Efficiency measures that are frequently found to be cost-effective include
the following:
HVAC
- Separate areas in the building that must have once-through air from those
which can recirculate air. This allows for substantial economies in the areas
where air may be recirculated. Care in air sealing the
environmentally-sensitive areas from those where air is recirculated is
essential, and environmentally-sensitive areas should be maintained at
negative air pressure with respect to the remainder of the building.
- Use modern variable air volume (VAV) fume hoods equipped with occupancy
sensors. VAV systems respond to the degree to which the hood is opened so as
to maintain constant negative pressures across the opening to whisk
potentially contaminated air up the exhaust. Occupancy sensors which increase
hood exhaust rates when scientists are using the system further protects air
quality and user health while maintaining flows that are as low as practical.
- Use high-efficiency motors with variable speed drives to adjust exhaust
and make up air fans in HVAC systems serving laboratory areas. Employ controls
that vary air flow rates in response to instantaneous exhaust hood usage. When
fume hoods are used only moderately, air exchange rates may be safely lowered,
thereby saving substantial fan power and conditioning energy. When
laboratories are equipped with modern fume hoods with VAV equipment, it is
frequently possible to downsize HVAC system fans.
- Recover heat from central plant equipment by installing heat-recovery
coils in the exhaust air handlers to capture waste energy without the risk of
contamination.
- Recover waste heat from exhaust stacks of boilers to preheat boiler makeup
water or combustion air.
- Recover heat from sterilization equipment, laundries, dishwashers, and
cleaning equipment to pre-heat fresh hot water.
- Install a waterside economizer for nighttime and winter cooling.

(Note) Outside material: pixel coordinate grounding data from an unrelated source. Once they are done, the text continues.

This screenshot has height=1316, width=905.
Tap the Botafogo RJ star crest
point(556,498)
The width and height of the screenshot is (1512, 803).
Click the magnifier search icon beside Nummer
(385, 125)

- Install a high-efficiency chiller in new facilities or existing facilities
when replacing an older chiller. Right-size the chiller in consideration of
other efficiency measures that lower cooling loads, like energy-efficient
lighting.
- Use condensing boilers with large turn-down ratios whose efficiencies
improve with turn-down.
- Switch over to direct digital controls.
- Upgrade the energy management system; optimize settings to reflect usage,
respond to changing weather patterns, and control peak electric loads. Lights
and air conditioning in spaces occupied only during business hours are often
left on all the time. The energy management system can automatically shut off
lighting and set back HVAC systems in spaces occupied only during the daytime.
A combination of occupancy sensors and time switches can accommodate
scientists who arrive early or stay after the end of the business day.
- Verify economizer function and control.
- Consider using cool air from the cooling tower with water-cooled chillers.
- Consider indirect-direct evaporative cooling.
Combined Heat and Power (CHP) System
- Install a combined heat and power generation system to supply electricity,
heating needs, and (through an absorption chiller) cooling needs. When
properly sized and designed, such a system can save substantial money and
avoid the large thermal losses associated with conventional power generation
at utility plants.
Lighting
- Install compact fluorescent bulbs in place of incandescents in
laboratories, halls, and elevators.
- Install energy-efficient lighting in all other spaces, being sure to
replace T-12 fixtures with T-8 or T-5 fixtures with electronic ballasts.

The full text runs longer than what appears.